Le programme invite à une histoire située, qui accorde une importance particulière aux espaces en jouant sur les échelles d’observation. Au niveau supra-communautaire des circulations entre territoires, États ou aires culturelles, on se penchera sur les modalités des déplacements dans l’espace, les moyens de communication, les solutions trouvées aux contraintes matérielles ou politiques pesant plus spécifiquement sur les « autres » : autorisations, étapes, moyens de transport, hébergement, usage d’une lingua franca, passeurs, intermédiaires et traducteurs. Dans la plus longue durée, on sera attentif aux phénomènes d’acculturation consécutifs à l’émigration ou au changement de religion, pour les groupes comme pour les individus. En resserrant la focale, on observera les villes où la présence de différents groupes permet d’éprouver la notion de « cosmopolitisme communautaire » (Francesca Trivellato) et où des transfuges étaient porteurs d’identités complexes ; à une échelle plus fine encore, les quartiers où se concentraient de manière spontanée ou obligatoire les membres d’une communauté, les bâtiments qui leur étaient propres (édifices cultuels et commerciaux, maisons consulaires), les bagnes, les cimetières.
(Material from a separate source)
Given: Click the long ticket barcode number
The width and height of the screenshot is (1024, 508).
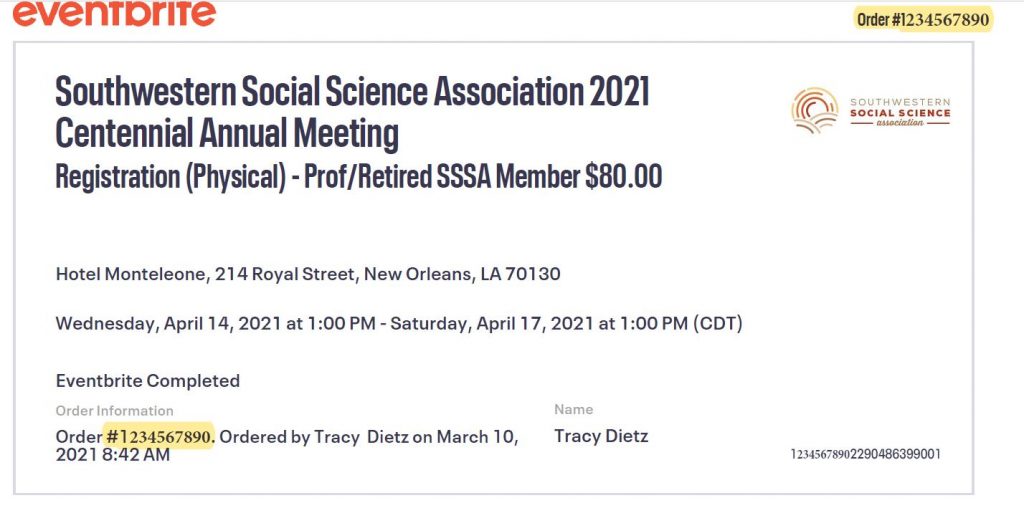Looking at the screenshot, I should tap(865, 454).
La question s’appuie sur une abondante bibliographie disponible pour l’essentiel en français et en anglais, qui a connu, dans les deux dernières décennies, de profonds renouvellements historiographiques qu’il s’agisse des études sur les minorités religieuses, les conversions, les diasporas, les consulats, les réseaux marchands, les ports francs, les structures urbaines, notamment dans le monde ottoman. Cette historiographie faisant dialoguer des chercheurs et chercheuses de nombreux pays s’est développée dans une perspective résolument comparative à l’échelle de la Méditerranée, permettant de dépasser l’incommensurabilité supposée entre ses différentes aires culturelles.
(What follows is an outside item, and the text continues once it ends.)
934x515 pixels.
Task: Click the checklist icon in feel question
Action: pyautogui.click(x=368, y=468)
La Méditerranée moderne est abordée dans les programmes d’histoire de l’enseignement secondaire en 5e où le thème 3 porte sur le monde au temps de Charles Quint et de Soliman le Magnifique. Le traitement de l’hétérogénéité religieuse et des circulations à l’époque moderne profitera à la compréhension du programme de Seconde qui porte sur la Méditerranée médiévale. Il ne fait pas de doute, enfin, qu’historiciser la notion de communauté dans un espace fragmenté sur le plan religieux, ethnique et linguistique, mais uni par d’intenses circulations, pourra fournir un bagage solide de connaissances et d’éléments de réflexion en vue d’assurer l’enseignement moral et civique en collège et lycée.